▶ TASK BRIEF
Please give the data again in full, precisely as it is written.

▶ EXERCISE DATA
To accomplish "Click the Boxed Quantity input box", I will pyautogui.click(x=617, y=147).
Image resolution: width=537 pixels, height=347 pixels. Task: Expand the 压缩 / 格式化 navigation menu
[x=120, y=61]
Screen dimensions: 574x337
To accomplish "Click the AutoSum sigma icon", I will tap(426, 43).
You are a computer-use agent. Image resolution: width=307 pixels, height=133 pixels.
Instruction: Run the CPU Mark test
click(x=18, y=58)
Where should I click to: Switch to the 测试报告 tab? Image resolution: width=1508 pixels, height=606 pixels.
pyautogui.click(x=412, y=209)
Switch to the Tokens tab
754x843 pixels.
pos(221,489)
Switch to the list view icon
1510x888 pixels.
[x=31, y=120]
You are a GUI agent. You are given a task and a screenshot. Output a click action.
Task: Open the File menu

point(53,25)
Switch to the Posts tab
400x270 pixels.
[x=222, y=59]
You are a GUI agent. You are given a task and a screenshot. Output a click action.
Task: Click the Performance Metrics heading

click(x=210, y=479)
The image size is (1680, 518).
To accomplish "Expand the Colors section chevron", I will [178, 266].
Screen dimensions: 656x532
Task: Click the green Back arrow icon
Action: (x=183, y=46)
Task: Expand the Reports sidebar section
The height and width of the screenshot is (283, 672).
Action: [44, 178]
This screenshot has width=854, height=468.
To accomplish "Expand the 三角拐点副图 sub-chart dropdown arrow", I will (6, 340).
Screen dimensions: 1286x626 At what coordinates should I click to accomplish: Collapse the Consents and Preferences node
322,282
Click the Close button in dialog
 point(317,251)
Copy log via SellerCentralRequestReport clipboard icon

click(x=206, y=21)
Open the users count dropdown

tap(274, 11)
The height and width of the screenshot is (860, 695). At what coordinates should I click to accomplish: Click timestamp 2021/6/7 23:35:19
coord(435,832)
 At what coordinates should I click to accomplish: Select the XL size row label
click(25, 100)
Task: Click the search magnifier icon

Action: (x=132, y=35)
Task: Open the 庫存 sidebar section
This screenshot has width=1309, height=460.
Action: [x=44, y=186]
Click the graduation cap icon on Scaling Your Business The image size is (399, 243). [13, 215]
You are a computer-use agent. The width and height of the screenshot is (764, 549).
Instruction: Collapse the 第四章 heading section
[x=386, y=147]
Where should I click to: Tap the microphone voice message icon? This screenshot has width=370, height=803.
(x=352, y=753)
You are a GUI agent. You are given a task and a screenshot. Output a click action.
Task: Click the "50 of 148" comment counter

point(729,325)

▶ RESULT
To accomplish "Click the Boxed Quantity input box", I will pyautogui.click(x=617, y=147).
Image resolution: width=537 pixels, height=347 pixels. Task: Expand the 压缩 / 格式化 navigation menu
[x=120, y=61]
Screen dimensions: 574x337
To accomplish "Click the AutoSum sigma icon", I will tap(426, 43).
You are a computer-use agent. Image resolution: width=307 pixels, height=133 pixels.
Instruction: Run the CPU Mark test
click(x=18, y=58)
Where should I click to: Switch to the 测试报告 tab? Image resolution: width=1508 pixels, height=606 pixels.
pyautogui.click(x=412, y=209)
Switch to the Tokens tab
754x843 pixels.
pos(221,489)
Switch to the list view icon
1510x888 pixels.
[x=31, y=120]
You are a GUI agent. You are given a task and a screenshot. Output a click action.
Task: Open the File menu

point(53,25)
Switch to the Posts tab
400x270 pixels.
[x=222, y=59]
You are a GUI agent. You are given a task and a screenshot. Output a click action.
Task: Click the Performance Metrics heading

click(x=210, y=479)
The image size is (1680, 518).
To accomplish "Expand the Colors section chevron", I will [178, 266].
Screen dimensions: 656x532
Task: Click the green Back arrow icon
Action: (x=183, y=46)
Task: Expand the Reports sidebar section
The height and width of the screenshot is (283, 672).
Action: [44, 178]
This screenshot has width=854, height=468.
To accomplish "Expand the 三角拐点副图 sub-chart dropdown arrow", I will (6, 340).
Screen dimensions: 1286x626 At what coordinates should I click to accomplish: Collapse the Consents and Preferences node
322,282
Click the Close button in dialog
 point(317,251)
Copy log via SellerCentralRequestReport clipboard icon

click(x=206, y=21)
Open the users count dropdown

tap(274, 11)
The height and width of the screenshot is (860, 695). At what coordinates should I click to accomplish: Click timestamp 2021/6/7 23:35:19
coord(435,832)
 At what coordinates should I click to accomplish: Select the XL size row label
click(25, 100)
Task: Click the search magnifier icon

Action: (x=132, y=35)
Task: Open the 庫存 sidebar section
This screenshot has width=1309, height=460.
Action: [x=44, y=186]
Click the graduation cap icon on Scaling Your Business The image size is (399, 243). [13, 215]
You are a computer-use agent. The width and height of the screenshot is (764, 549).
Instruction: Collapse the 第四章 heading section
[x=386, y=147]
Where should I click to: Tap the microphone voice message icon? This screenshot has width=370, height=803.
(x=352, y=753)
You are a GUI agent. You are given a task and a screenshot. Output a click action.
Task: Click the "50 of 148" comment counter

point(729,325)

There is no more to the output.